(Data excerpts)
══════════════════════════════

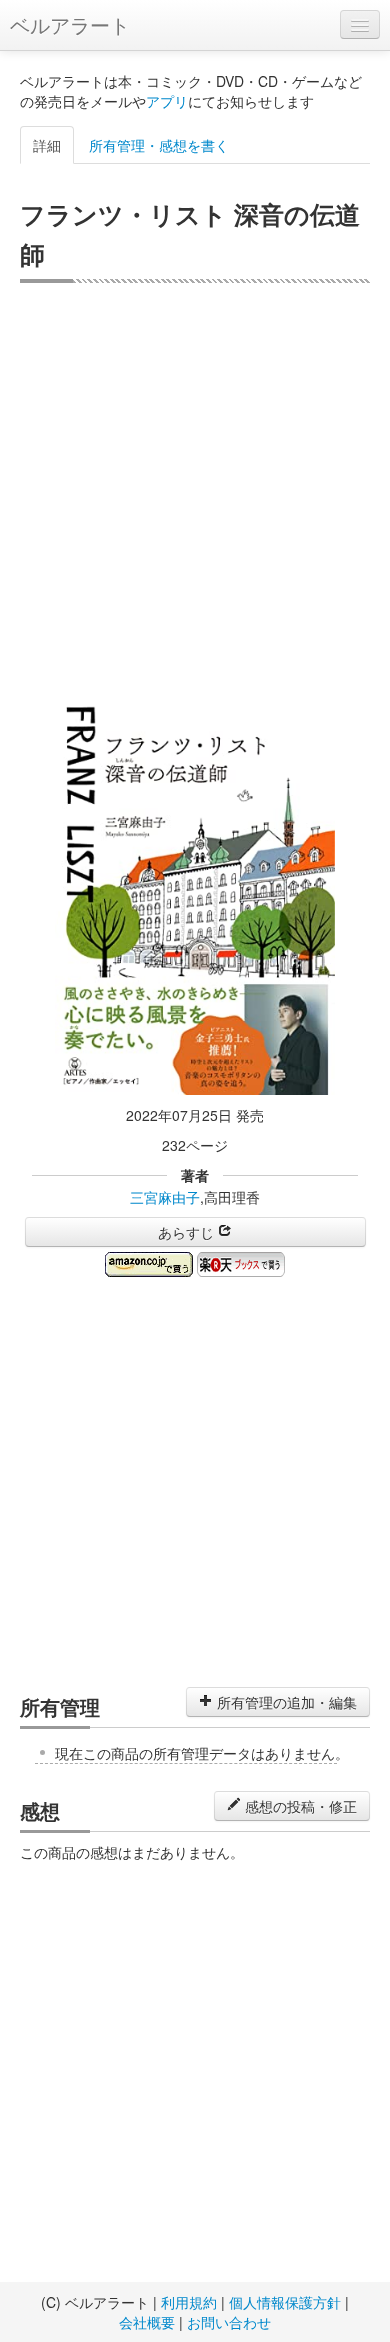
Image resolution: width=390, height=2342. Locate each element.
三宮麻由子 (165, 1197)
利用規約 (189, 2302)
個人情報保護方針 (285, 2302)
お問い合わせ (229, 2322)
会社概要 (147, 2322)
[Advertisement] (195, 488)
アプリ (167, 101)
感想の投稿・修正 (299, 1806)
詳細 (47, 145)
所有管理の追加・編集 (285, 1702)
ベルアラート (70, 24)
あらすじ (188, 1232)
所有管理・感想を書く (159, 145)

══════════════════════════════

#### WHAT YOU HAVE TO DO:
Exact copies of all the entries, without any pictures, are what the answer must contain.

#### REPLY:
Image resolution: width=390, height=2342. Locate each element.
三宮麻由子 (165, 1197)
利用規約 (189, 2302)
個人情報保護方針 (285, 2302)
お問い合わせ (229, 2322)
会社概要 (147, 2322)
[Advertisement] (195, 488)
アプリ (167, 101)
感想の投稿・修正 (299, 1806)
詳細 (47, 145)
所有管理の追加・編集 (285, 1702)
ベルアラート (70, 24)
あらすじ (188, 1232)
所有管理・感想を書く (159, 145)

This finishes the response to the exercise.